I want them to know that there isn’t a right or wrong way to approach art. That it isn’t perfect. I say that in the introduction to the book—I was never striving for perfection. To me, perfection is flawed. And it’s about being this physical manifestation of process and journey. So I’m working it out, figuring out what resonates with people, what doesn’t. I’m figuring out what resonates with me, most importantly.


The language of the work reads one way off the page. It reads a different way, reading it out loud without any sort of technology. And then there’s this third way, which is the show aspect that I do, where I use modulators to create an experimental, spoken word sound bath with high musicality—it just raises the stakes.

Cool! Are you doing that kind of reading in Manila?

Yeah. It takes this book and make it something totally different. It’s still the same message. But this book is about breaking down the binaries, the collapsing of divisions, and recognizing the simultaneity of everyone and everything. And I think the binary that I speak of is obviously man and woman, masculine and feminine—but it far transcends that. It’s everything. It’s performer and audience. I’m not more of a poet because I have a book of poetry. I’m not more of a performer because I’m the one who’s standing on the stage. Everything that happens on this stage is inside of you, is part of you. This is just a mirror. And it’s up to us all how to tap into that.


In certain Filipino contexts, breaking down barriers, especially with gender, isn’t always acceptable. Do you foresee your book making an impact on that?
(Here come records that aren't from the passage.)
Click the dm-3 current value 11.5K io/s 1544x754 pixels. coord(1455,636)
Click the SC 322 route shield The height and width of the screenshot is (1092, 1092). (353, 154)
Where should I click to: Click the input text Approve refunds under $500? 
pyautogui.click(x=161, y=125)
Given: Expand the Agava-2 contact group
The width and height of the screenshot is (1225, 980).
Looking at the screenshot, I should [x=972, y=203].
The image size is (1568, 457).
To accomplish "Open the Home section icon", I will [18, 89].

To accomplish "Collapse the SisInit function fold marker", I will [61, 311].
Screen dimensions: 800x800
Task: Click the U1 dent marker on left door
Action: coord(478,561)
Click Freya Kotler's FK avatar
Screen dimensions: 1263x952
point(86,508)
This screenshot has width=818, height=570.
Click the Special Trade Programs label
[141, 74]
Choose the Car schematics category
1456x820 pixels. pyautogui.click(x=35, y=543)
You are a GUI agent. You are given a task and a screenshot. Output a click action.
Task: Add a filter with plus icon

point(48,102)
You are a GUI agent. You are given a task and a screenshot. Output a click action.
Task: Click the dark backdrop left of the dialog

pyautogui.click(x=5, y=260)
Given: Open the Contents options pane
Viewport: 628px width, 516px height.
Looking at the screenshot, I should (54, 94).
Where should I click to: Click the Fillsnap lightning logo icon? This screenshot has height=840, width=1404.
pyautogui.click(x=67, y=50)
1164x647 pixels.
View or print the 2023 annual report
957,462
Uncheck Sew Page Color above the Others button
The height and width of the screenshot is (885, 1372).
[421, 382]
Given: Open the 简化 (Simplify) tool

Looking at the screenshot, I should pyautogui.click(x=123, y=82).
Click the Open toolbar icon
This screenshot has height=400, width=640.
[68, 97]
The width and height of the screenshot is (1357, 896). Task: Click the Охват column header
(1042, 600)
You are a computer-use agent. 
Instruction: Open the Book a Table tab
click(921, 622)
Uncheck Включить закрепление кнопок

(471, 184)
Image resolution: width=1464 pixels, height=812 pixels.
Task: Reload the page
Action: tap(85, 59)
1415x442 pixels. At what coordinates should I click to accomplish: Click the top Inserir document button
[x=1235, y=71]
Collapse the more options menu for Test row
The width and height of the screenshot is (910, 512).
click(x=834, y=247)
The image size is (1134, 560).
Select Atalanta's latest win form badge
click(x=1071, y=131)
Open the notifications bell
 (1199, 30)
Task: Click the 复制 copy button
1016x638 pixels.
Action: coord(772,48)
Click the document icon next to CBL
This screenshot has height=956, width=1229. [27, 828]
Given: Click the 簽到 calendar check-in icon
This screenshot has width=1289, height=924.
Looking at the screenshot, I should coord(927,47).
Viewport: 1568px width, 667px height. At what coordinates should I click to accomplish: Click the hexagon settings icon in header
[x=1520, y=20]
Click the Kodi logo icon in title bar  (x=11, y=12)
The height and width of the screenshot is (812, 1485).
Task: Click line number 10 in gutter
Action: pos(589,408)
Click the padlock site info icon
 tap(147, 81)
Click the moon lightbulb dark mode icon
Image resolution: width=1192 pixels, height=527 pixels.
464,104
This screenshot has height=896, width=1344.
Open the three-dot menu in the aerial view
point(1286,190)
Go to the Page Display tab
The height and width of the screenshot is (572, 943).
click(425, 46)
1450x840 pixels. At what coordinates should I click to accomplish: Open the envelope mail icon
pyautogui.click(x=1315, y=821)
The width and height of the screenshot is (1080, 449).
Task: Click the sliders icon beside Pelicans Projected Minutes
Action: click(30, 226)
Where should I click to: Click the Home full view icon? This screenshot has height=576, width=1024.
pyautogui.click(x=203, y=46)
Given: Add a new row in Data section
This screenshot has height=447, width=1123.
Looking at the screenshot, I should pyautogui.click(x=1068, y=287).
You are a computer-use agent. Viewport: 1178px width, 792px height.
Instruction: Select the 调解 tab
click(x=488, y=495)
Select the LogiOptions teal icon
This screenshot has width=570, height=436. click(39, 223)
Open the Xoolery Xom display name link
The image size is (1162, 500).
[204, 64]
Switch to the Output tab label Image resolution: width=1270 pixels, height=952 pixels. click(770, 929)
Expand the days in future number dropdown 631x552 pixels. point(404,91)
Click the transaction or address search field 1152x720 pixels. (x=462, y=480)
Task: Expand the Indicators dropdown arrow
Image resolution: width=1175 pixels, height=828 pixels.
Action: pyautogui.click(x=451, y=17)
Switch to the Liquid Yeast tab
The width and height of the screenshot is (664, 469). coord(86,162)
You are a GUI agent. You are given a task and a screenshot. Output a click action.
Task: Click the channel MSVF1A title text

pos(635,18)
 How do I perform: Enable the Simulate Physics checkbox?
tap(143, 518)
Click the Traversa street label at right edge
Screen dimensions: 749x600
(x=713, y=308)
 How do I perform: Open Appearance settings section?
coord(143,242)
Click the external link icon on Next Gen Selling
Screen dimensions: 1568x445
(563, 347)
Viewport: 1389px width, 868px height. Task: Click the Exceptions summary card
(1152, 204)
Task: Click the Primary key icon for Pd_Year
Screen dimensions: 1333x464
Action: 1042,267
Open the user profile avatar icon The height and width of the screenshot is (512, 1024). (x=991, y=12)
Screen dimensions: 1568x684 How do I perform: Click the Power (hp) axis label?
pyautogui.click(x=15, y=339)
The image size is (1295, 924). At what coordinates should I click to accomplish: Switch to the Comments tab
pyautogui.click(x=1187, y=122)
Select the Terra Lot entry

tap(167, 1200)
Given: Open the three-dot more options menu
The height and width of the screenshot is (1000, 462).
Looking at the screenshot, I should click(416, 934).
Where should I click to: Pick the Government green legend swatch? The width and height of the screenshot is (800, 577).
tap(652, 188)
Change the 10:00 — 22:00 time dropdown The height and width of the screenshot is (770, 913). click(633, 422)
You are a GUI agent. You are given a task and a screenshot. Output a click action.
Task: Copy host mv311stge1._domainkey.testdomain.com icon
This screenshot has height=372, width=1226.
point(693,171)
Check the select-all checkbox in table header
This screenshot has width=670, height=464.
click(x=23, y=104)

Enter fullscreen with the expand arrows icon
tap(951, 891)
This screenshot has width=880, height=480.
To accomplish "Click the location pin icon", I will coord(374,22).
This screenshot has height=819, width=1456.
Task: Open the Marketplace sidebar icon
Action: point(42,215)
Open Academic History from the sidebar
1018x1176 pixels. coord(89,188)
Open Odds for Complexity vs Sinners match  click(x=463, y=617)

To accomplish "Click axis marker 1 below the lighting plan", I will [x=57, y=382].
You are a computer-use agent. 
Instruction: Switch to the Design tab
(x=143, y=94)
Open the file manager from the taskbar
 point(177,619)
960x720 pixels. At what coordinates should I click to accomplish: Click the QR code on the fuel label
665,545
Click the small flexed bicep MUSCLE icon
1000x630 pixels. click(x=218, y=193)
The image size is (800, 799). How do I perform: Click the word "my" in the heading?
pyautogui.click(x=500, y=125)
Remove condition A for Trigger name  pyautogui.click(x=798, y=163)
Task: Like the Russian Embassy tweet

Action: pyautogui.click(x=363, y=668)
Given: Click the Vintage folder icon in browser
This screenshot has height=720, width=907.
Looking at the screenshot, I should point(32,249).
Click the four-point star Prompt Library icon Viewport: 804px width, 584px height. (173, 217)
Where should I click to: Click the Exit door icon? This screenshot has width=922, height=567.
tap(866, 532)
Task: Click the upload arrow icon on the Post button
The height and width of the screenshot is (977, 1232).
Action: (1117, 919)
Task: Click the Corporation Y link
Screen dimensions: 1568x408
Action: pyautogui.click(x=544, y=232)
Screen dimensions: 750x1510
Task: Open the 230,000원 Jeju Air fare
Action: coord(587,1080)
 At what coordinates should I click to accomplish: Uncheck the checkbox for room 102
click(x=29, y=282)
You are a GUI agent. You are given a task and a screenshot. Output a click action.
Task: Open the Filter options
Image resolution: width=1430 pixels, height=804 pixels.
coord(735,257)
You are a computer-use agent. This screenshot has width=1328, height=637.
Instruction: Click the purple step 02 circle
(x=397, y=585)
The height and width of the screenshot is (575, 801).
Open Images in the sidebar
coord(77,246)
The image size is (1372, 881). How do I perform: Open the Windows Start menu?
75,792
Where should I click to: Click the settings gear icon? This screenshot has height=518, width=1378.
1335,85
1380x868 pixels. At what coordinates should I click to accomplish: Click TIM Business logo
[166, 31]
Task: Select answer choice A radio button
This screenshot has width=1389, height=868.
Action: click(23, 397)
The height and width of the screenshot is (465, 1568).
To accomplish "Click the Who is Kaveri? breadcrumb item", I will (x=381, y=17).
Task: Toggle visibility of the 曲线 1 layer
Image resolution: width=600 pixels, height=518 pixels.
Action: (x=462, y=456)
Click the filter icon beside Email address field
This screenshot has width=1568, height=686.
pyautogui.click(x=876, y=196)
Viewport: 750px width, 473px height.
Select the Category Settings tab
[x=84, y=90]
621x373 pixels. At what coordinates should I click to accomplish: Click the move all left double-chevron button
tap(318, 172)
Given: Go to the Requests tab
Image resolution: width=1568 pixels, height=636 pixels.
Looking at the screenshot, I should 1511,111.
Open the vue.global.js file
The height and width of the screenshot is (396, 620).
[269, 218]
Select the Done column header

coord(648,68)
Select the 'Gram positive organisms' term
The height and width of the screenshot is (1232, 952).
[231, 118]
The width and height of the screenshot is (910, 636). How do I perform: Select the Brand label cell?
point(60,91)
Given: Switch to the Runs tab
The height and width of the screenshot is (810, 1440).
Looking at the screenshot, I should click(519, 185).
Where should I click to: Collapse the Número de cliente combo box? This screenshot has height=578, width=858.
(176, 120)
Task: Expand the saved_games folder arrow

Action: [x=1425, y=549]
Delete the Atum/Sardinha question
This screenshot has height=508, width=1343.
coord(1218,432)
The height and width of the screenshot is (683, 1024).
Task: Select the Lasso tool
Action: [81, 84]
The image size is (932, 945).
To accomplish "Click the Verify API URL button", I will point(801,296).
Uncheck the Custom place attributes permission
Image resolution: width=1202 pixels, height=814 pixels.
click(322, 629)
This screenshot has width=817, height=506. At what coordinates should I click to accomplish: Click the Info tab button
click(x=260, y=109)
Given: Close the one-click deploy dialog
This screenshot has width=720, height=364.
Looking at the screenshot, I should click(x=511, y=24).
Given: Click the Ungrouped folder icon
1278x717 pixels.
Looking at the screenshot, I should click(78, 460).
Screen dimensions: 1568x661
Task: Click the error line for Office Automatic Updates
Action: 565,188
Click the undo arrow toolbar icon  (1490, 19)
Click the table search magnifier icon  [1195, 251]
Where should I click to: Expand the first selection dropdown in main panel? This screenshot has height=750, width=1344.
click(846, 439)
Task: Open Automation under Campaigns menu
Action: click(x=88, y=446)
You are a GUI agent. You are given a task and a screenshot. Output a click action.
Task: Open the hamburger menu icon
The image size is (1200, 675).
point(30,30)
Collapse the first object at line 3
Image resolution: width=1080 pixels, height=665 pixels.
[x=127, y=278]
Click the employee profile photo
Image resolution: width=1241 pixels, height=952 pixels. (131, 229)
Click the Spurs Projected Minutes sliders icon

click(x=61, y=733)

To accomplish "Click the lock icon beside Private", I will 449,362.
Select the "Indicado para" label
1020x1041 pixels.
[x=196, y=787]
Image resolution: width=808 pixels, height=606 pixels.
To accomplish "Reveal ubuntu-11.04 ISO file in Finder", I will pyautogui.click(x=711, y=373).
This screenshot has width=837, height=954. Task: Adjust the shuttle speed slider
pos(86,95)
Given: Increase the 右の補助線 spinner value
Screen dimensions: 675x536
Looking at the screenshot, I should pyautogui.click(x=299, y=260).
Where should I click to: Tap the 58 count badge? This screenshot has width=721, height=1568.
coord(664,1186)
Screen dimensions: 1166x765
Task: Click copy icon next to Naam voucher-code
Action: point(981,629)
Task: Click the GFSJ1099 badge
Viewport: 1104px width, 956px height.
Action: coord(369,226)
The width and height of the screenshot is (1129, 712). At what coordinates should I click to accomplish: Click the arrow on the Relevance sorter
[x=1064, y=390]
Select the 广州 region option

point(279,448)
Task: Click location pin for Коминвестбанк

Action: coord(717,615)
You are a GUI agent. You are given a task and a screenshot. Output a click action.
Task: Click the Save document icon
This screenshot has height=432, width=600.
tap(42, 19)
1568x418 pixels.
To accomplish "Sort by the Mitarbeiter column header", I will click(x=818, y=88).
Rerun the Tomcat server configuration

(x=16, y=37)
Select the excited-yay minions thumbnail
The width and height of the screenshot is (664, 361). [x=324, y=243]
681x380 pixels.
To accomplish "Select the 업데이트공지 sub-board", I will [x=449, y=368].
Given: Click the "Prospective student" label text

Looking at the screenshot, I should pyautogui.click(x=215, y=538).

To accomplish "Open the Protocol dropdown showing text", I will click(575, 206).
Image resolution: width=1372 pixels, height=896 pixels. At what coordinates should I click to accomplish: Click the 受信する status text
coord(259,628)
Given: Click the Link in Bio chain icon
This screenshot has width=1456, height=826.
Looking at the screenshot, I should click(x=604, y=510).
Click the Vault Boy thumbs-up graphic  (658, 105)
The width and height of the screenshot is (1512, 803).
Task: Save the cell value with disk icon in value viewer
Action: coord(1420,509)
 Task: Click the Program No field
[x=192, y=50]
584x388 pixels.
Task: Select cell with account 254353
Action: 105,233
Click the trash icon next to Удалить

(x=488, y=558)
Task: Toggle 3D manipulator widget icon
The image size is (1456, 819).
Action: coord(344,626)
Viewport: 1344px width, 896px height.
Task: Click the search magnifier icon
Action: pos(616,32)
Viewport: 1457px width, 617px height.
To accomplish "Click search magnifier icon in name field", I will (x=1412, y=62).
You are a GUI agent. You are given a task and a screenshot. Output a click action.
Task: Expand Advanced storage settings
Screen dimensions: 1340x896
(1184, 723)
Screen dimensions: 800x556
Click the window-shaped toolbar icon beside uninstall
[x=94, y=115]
I don’t know a lot about indigenous cultures here in the Philippines. But I’m aware that there is a lot more gender fluidity than in other cultures. The bakla, a third gender, has been recognized here since the beginning. But through colonialism, which this country knows so well, those ancient expressions were ripped away. But now, with the social media revolution, we’re getting this reawakening of ancient expression in such a beautiful way. The language has changed, but this isn’t something that just popped up out of nowhere. It’s literally existed since day one.

Why is it important for you to champion LGBTQ+ issues?

For inspiration to normalize it. It’s rare for someone who looks like me, in the position that I’m in, in mainstream Western media, with the color of my skin—to speak the way that I am about these things. I’m on TV, I make a great living—there’s no reason for me to keep having this conversation. Except it’s not about me at all. I realized that a long time ago. It’s about everyone else.

When I walk out of my apartment in New York City and I’m wearing a dress, everyone’s like “Yas, bitch, werk!” But my best friend, who is a person of color, will walk out in a dress, and they get spit on and hit every single day. And that’s not okay. That’s why I do these things.


Why is “all of it is you” your mantra?

It chants through my head all day, every day. It helps me start seeing everything in the universe as part of who I am. It would be very easy for a critic to look at this book and say, “Okay, all of it is you—that means you think you are the entire universe, so you think you are God.” That’s not what I’m saying. I’m saying all of us are. So now, I want people to ask, what does it look like for all of us to be equal? 

Do you have plans to write more?

The next book is a narrative-memoir hybrid of sorts. It’s a much bigger book. It’s called Love Y’all.

Nico Tortorella is having a book reading at the SMX Convention Center Main Stage on September 16, 2 p.m. as part of the 39th Manila International Book Fair. All of It Is You. (Crown Archetype, 2018) is available at National Book Store for P799.